HDB Rating: 3 Keys to My Heart

Recommended to: Readers who have kept up with this series and are eager for more!

Add it on: Goodreads | Amazon | B&N
3, 2, 1... BOOM.

Things are finally looking up for the Resistance. Sure, Alessa is still processing the revelation that the best friend she'd presumed dead is miraculously alive, though far from well... And her boyfriend is being manipulated under threat of blackmail. But her quest for justice against those behind the systematic extermination of the world population is so close to victory she can taste it.

And then in a matter of seconds, everything Alessa believes in is shaken to the core. Months of preparation are obliterated. The people she cares for most are lost.

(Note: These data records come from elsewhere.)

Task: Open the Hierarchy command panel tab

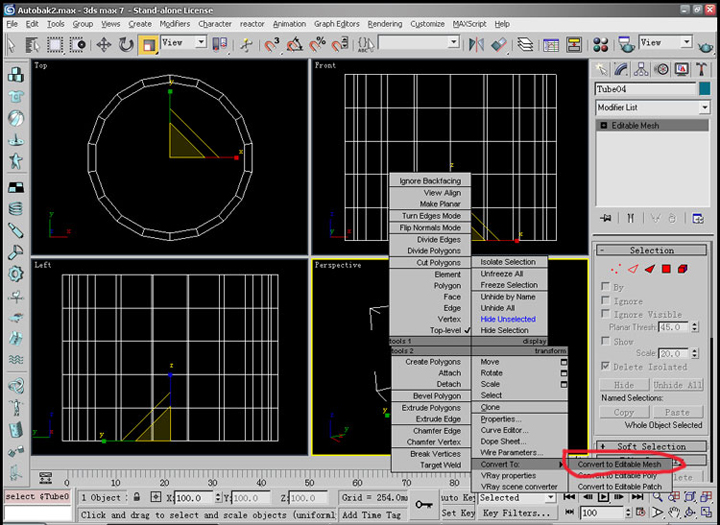Action: tap(641, 69)
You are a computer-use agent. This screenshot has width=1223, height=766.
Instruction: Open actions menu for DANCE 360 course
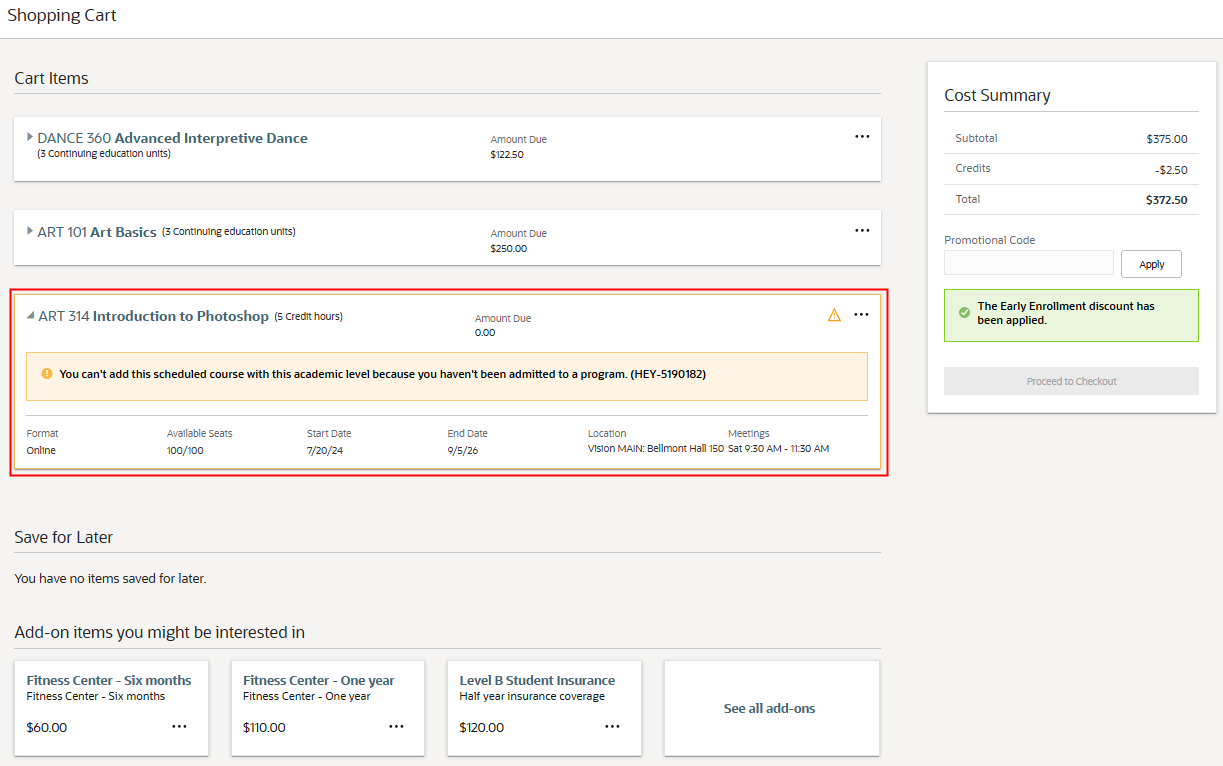862,137
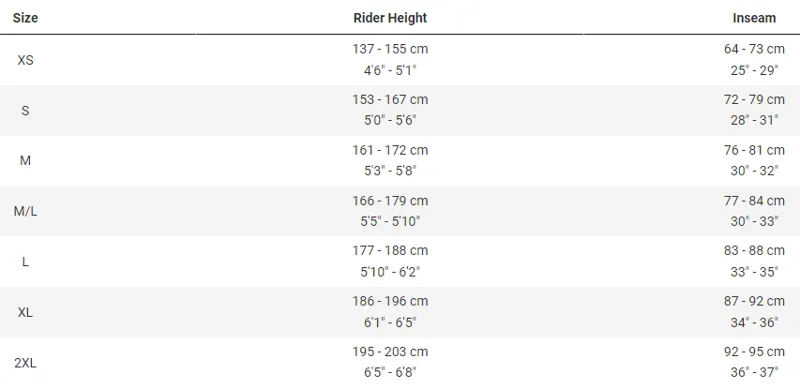Click the Size column header

[25, 18]
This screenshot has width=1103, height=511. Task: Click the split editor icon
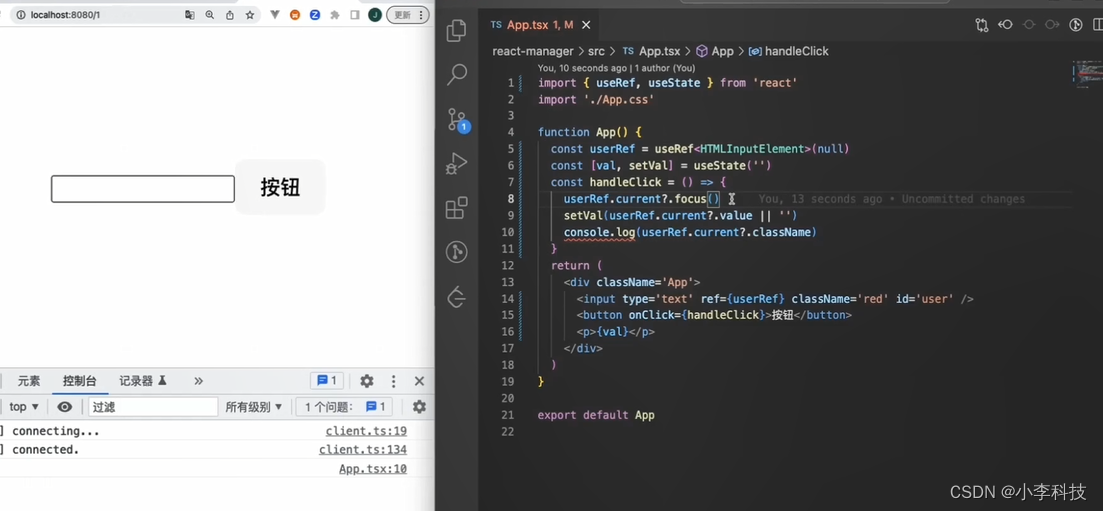[x=1098, y=25]
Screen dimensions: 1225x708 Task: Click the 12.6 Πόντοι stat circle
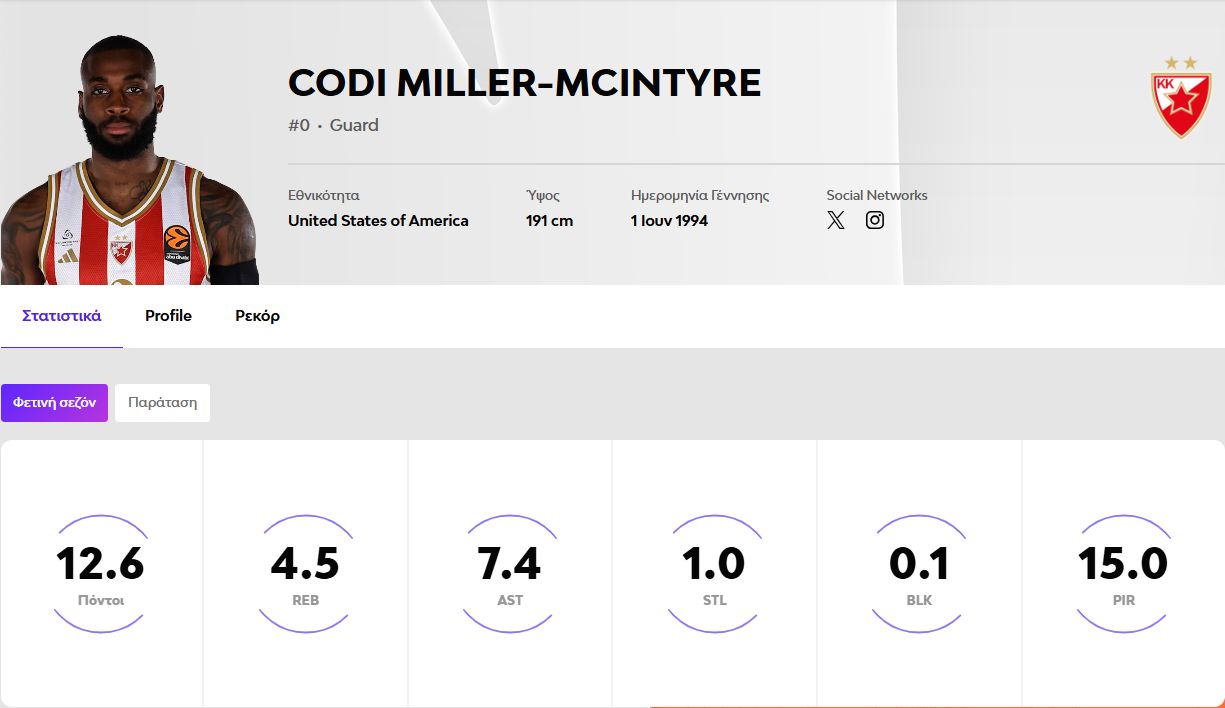click(x=101, y=573)
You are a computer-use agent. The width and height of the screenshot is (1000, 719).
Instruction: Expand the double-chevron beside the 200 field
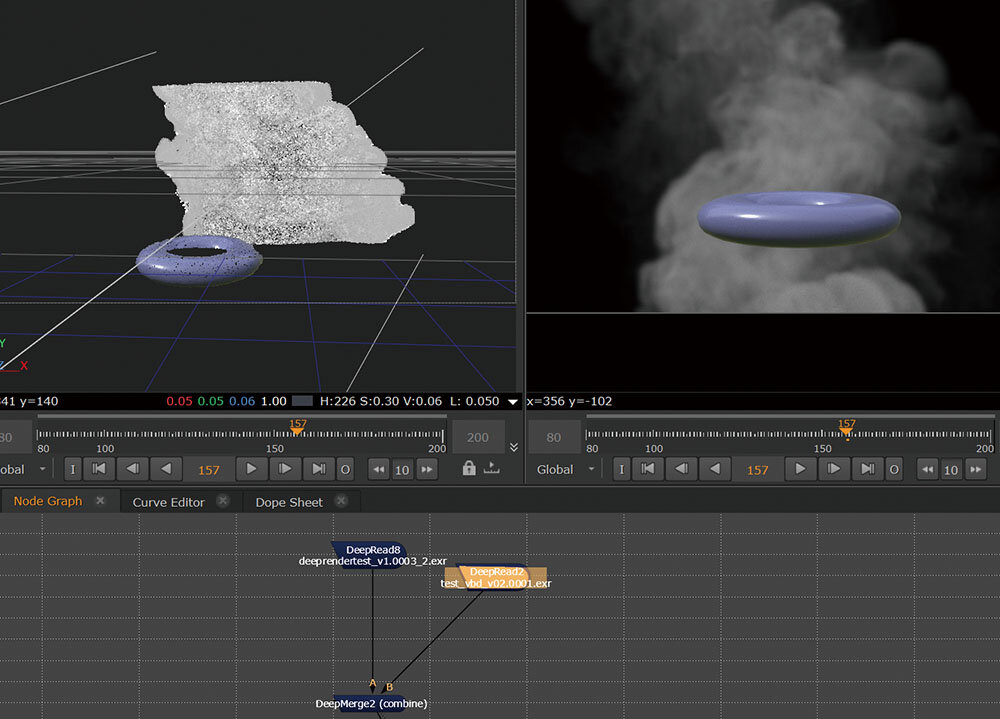(514, 447)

But Alessa is still standing. And Paragon must pay.

The odds are grim, but unexpected allies surface in the most unlikely of places: A new pair of citizens still under the colony's rule who notice something amiss in the latest drama. An old adversary who realizes the error of her ways. And a veritable army of inhuman power and terrible strength, with an insatiable thirst for vengeance. The trustworthiness of each of these factions is yet to be proven, but without many other options, Alessa may have to take what she can get. Especially since the Engineers, never to be outdone, also have a few more tricks up their sleeves...

The long-awaited final installment in the riveting Stitch Trilogy, Stuck will have readers gripping their seats as Alessa and a handful of intrepid survivors usher their harrowing journey to a close, risking everything as they endeavor - once and for all - to set things right.

It's been a privilege to follow along with Samantha Durante since this trilogy first started! I felt a little woeful as I started to read Stuck, only because I knew that this was the end of my time with these characters. After completely falling in love with the last book, I knew that this finale was going to be a rough read for me either way. It's the end of an era, really. It's been fun!

First off, I have to say that I love how far each one of these characters has grown since the book first started. Alessa and Issac specifically, remain one of my favorite little romances of all time. The first few chapters in this story made me heart swell, but that's all you'll get from me because I don't believe in spoilers. That being said, I was still just as frustrated with Lizzie and Regina as I remember being before. The arguments that they had against one another felt circular, because it's like they both want the same thing but don't realize it. Still, I suppose that's realistic to life. So I shrugged, and moved on.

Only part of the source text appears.